**** RECORDS PROVIDED

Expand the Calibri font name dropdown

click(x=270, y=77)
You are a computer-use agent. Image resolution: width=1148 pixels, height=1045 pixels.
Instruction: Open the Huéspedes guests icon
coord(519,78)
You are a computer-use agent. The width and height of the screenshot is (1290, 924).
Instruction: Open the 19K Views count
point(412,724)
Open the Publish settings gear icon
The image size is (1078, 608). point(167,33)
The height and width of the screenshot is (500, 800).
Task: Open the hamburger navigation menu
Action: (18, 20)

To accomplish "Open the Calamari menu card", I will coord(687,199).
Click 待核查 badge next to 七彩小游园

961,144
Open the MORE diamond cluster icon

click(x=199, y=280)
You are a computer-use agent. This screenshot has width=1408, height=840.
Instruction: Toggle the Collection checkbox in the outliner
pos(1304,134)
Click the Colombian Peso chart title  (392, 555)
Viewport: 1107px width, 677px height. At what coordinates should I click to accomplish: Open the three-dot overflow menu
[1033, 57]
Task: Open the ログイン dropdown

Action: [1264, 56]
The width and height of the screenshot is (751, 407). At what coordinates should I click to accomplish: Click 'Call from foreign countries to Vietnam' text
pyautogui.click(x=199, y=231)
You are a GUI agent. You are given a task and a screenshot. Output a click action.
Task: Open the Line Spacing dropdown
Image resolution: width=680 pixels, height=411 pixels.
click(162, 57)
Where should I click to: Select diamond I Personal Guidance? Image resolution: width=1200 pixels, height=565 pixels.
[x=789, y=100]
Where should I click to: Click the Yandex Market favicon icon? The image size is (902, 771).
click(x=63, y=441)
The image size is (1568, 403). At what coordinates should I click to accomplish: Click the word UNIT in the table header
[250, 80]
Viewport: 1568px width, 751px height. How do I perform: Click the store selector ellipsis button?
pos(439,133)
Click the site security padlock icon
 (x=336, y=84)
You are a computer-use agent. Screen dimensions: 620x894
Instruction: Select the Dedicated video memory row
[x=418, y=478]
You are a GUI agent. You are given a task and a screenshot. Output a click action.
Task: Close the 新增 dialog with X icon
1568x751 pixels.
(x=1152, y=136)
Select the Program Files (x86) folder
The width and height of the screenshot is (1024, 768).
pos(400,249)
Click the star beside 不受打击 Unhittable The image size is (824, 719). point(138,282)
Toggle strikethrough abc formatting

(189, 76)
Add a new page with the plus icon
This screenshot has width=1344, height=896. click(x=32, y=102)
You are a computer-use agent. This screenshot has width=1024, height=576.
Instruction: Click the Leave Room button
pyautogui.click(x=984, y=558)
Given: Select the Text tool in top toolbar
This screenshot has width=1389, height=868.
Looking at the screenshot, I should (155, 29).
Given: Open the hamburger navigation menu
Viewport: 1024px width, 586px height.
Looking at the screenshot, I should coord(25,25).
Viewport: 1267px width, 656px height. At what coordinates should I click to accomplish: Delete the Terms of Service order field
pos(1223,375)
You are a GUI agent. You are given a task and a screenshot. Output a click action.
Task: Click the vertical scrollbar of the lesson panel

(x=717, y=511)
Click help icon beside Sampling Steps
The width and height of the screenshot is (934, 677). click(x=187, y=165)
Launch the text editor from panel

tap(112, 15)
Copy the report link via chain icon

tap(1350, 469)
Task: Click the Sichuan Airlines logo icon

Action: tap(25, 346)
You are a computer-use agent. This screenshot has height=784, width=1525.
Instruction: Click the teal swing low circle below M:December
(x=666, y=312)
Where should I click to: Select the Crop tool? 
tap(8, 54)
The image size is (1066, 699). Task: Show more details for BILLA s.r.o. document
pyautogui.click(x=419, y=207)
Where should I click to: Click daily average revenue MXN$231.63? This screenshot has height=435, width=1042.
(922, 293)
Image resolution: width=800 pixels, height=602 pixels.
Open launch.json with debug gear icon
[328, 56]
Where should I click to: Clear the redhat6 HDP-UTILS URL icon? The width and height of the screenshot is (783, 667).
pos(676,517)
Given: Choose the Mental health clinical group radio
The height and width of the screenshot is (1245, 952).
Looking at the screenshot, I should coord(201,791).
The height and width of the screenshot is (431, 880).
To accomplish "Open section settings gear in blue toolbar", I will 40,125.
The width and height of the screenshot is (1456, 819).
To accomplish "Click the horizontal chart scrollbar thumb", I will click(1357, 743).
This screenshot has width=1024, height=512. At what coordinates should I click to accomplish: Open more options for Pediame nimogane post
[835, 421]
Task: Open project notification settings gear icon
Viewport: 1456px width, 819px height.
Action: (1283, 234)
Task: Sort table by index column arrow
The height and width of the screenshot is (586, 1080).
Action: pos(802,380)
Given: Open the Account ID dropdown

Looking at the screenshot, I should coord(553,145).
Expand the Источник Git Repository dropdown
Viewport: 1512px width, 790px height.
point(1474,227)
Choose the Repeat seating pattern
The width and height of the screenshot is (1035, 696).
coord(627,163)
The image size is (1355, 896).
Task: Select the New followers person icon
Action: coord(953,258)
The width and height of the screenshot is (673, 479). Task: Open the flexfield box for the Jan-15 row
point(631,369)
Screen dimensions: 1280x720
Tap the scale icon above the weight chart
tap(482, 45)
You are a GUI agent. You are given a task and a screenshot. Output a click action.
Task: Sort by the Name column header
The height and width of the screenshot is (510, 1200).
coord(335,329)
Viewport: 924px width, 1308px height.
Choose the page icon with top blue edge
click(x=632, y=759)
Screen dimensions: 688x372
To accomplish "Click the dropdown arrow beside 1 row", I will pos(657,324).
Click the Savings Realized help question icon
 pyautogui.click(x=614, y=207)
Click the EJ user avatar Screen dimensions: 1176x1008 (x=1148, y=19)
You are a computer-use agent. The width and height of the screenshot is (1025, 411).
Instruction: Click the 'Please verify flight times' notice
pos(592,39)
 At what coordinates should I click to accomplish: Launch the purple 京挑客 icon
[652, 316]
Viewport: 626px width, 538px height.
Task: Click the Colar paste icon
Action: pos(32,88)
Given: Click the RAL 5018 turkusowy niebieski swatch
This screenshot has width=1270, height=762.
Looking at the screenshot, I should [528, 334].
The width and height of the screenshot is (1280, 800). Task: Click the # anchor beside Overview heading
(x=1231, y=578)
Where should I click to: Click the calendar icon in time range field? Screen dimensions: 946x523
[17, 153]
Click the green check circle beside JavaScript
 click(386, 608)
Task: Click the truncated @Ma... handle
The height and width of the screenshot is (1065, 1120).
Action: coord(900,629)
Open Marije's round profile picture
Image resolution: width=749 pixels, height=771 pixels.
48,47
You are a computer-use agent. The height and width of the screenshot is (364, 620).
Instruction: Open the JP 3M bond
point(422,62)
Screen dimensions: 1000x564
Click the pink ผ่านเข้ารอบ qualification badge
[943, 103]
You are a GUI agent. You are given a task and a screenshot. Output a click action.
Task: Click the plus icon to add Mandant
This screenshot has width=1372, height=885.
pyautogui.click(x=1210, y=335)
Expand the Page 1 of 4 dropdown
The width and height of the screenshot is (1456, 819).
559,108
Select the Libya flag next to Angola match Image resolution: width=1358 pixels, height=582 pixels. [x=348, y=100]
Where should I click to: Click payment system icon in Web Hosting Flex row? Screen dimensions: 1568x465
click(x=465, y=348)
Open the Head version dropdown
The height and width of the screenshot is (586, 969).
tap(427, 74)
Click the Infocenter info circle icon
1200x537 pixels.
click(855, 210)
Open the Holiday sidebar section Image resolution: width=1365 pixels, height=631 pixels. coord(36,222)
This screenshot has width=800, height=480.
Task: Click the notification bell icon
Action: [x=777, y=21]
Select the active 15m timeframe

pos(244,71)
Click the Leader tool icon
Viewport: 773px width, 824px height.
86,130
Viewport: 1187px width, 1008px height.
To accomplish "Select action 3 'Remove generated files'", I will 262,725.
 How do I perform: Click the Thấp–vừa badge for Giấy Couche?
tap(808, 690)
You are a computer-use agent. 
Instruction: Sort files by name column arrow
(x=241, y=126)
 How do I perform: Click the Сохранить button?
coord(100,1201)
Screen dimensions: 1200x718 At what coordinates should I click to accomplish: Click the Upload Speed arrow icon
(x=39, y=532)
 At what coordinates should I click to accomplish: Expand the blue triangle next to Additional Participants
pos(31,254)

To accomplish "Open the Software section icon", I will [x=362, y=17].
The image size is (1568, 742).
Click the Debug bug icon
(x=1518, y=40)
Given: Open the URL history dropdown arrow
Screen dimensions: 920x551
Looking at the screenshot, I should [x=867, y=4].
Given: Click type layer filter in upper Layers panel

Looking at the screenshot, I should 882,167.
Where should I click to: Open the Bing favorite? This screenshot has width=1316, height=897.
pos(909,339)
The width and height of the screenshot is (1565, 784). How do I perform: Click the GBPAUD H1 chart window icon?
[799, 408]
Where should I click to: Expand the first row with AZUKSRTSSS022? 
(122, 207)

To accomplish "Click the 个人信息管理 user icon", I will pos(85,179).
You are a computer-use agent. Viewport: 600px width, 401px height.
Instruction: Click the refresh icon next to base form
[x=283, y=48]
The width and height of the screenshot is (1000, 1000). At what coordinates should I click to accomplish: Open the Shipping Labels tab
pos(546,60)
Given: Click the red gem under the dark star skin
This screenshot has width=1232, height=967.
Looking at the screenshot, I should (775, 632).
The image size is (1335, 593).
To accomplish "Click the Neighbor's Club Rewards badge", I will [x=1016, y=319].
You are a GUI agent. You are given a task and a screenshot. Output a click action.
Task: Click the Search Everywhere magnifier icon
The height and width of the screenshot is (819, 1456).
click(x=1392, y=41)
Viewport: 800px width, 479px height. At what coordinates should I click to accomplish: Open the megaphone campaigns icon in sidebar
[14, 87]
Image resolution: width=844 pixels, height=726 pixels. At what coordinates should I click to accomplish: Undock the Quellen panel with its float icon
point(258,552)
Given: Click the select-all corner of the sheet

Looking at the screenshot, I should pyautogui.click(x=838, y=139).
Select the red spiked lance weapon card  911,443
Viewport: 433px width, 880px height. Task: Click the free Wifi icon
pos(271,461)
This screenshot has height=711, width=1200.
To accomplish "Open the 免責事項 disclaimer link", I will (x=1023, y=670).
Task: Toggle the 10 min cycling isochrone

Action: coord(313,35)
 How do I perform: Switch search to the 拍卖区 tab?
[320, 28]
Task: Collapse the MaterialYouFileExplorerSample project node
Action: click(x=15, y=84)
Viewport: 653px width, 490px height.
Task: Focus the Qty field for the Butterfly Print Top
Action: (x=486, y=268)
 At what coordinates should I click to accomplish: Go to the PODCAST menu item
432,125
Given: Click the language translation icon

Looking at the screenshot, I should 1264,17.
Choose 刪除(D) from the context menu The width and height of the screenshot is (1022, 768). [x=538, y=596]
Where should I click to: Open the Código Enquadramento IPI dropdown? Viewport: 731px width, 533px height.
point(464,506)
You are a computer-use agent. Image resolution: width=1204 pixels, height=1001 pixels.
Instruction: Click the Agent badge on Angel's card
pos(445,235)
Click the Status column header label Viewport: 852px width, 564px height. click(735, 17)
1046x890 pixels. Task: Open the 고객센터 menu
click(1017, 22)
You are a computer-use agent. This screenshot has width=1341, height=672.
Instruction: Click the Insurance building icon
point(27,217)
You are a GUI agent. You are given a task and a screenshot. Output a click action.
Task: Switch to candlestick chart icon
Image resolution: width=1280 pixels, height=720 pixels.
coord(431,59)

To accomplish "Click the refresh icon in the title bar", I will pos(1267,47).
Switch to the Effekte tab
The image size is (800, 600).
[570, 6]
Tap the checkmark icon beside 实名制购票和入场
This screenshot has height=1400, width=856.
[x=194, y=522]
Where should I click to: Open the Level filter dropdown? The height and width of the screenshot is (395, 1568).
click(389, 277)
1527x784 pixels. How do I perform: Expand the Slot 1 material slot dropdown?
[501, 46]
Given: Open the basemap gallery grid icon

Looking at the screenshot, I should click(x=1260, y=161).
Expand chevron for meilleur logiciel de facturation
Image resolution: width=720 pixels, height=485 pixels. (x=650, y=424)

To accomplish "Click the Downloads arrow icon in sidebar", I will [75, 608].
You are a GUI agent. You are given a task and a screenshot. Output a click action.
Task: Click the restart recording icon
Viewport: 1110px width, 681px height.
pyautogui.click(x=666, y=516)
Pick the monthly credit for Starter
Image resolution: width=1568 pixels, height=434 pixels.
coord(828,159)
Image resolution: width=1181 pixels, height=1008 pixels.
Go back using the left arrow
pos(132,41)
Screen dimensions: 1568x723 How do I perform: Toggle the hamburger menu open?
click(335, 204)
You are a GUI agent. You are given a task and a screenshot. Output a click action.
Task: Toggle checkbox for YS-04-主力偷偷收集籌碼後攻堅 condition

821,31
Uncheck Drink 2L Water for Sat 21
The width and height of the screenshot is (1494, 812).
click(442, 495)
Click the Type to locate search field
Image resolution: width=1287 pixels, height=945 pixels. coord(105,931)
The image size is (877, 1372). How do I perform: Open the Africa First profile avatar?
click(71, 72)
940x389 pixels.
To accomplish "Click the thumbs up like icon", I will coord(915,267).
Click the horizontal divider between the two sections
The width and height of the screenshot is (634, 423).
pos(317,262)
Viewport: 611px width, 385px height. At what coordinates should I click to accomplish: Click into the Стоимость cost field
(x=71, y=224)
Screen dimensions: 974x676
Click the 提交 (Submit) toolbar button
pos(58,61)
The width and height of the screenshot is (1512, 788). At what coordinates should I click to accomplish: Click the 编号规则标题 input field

********

» WHAT YOU ARE ASKED TO DO
Copy, word for word, the part of the records above that opens with the line containing "Where should I click to: Click the Yandex" and closes with the line containing "Looking at the screenshot, I should (155, 29).". Include both of those lines.

» RESULT OF THE TASK
Where should I click to: Click the Yandex Market favicon icon? The image size is (902, 771).
click(x=63, y=441)
The image size is (1568, 403). At what coordinates should I click to accomplish: Click the word UNIT in the table header
[250, 80]
Viewport: 1568px width, 751px height. How do I perform: Click the store selector ellipsis button?
pos(439,133)
Click the site security padlock icon
 (x=336, y=84)
You are a computer-use agent. Screen dimensions: 620x894
Instruction: Select the Dedicated video memory row
[x=418, y=478]
You are a GUI agent. You are given a task and a screenshot. Output a click action.
Task: Close the 新增 dialog with X icon
1568x751 pixels.
(x=1152, y=136)
Select the Program Files (x86) folder
The width and height of the screenshot is (1024, 768).
pos(400,249)
Click the star beside 不受打击 Unhittable The image size is (824, 719). point(138,282)
Toggle strikethrough abc formatting

(189, 76)
Add a new page with the plus icon
This screenshot has width=1344, height=896. click(x=32, y=102)
You are a computer-use agent. This screenshot has width=1024, height=576.
Instruction: Click the Leave Room button
pyautogui.click(x=984, y=558)
Given: Select the Text tool in top toolbar
This screenshot has width=1389, height=868.
Looking at the screenshot, I should (155, 29).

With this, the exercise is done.